Choose independently two numbers a,b at random from the interval[0,1] with unifrom density. The point (a,b) is chosen at random in the unit square with uniform density. Find probability that
1. |a-b| < 0.5;
2. max(a,b) < 0.5;
3. min(a,b) < 0.5;
4. a < 0.5 and 1-b < 0.5;
5. conditions 1 and 4 both hold
6. a+b < 1/2

Any detailed explanations are greatly appreciated. Thank you!

Answer 1

1. |a-b|< 0.5 ---- P(b >=0.5 + a, a < 0.5) + P(a >= .5+b, b <0.5)
translated to P(b >0.5, a< 0.5) + P(a >0.5, b<0.5)
= 1/4 + 1/4 = 1/2
(detailed explanation - P(b >0.5) is 1/2, P(a<0.5) is 1/2 and P(a = 0.5) = P(b=0.5)= 0)

or this is better Y = |a-b| range of |a-b| goes from 0 to 1. P(Y <0.5 ) = 1/5

2. max(a,b) < 0.5 means P(a < 0.5) and P(b <0.5) = 1/2 x 1/2 = 1/4

3. min(a,b) < 0.5 means P(a < 0.5) or P(b <0.5) = 1/2 or 1/2 = 1/2.

4. a< 0.5 and 1-b< 0.5 means P(a<0.5) and P(b>0.5) = 1/2 x 1/2 = 1/4.

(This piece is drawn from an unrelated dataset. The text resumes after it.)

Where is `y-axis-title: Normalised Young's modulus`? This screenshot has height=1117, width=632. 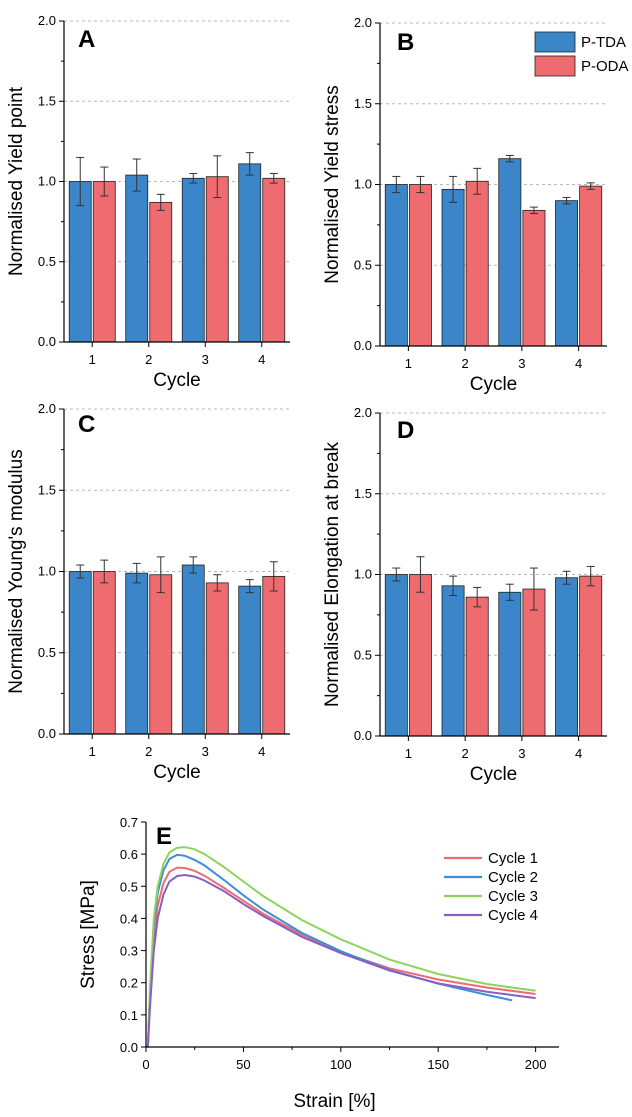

5. P(a< 0.5, b>0.5) = 1/2 x 1/2 = 1/4

6. a + b < 1/2 Let Y = a+ b. The range of a + b = 0 to 2.
P(Y < 1/2) = 1/4.

Answer 2

max of a: 1, min 0, max of b: 1, min 0, max of |a-b|: [0,1] too.
hence, i think number one, |a-b| should follow uniform density distribution also, which results in the probability of half.

2nd qn i don really understand, max(a,b) how many sets of (a,b) are u intending to extract, to attain a Max value? I think the qn should include the number of sets of (a,b) to be chosen first.. then can use binomial theorem to find the probability.

3rd qn too. Im not too sure anyway.

a<0.5 occurs half the time, so the probability is 0.5; 1-b<0.5=> b>0.5 which also occurs half the time. because the distribution is uniform. so combining both conditions should give a 1/4?

5 is v tricky, i dono too. the situation is: a<0.5; 0.5 a<0.5 is half; b
a+b <0.5 occurs 1/4 in probabily if the explanation follows the first qn.

Answer 3

Just graph your conditions on the xy plane. The area of the good part will be the probability you are looking for..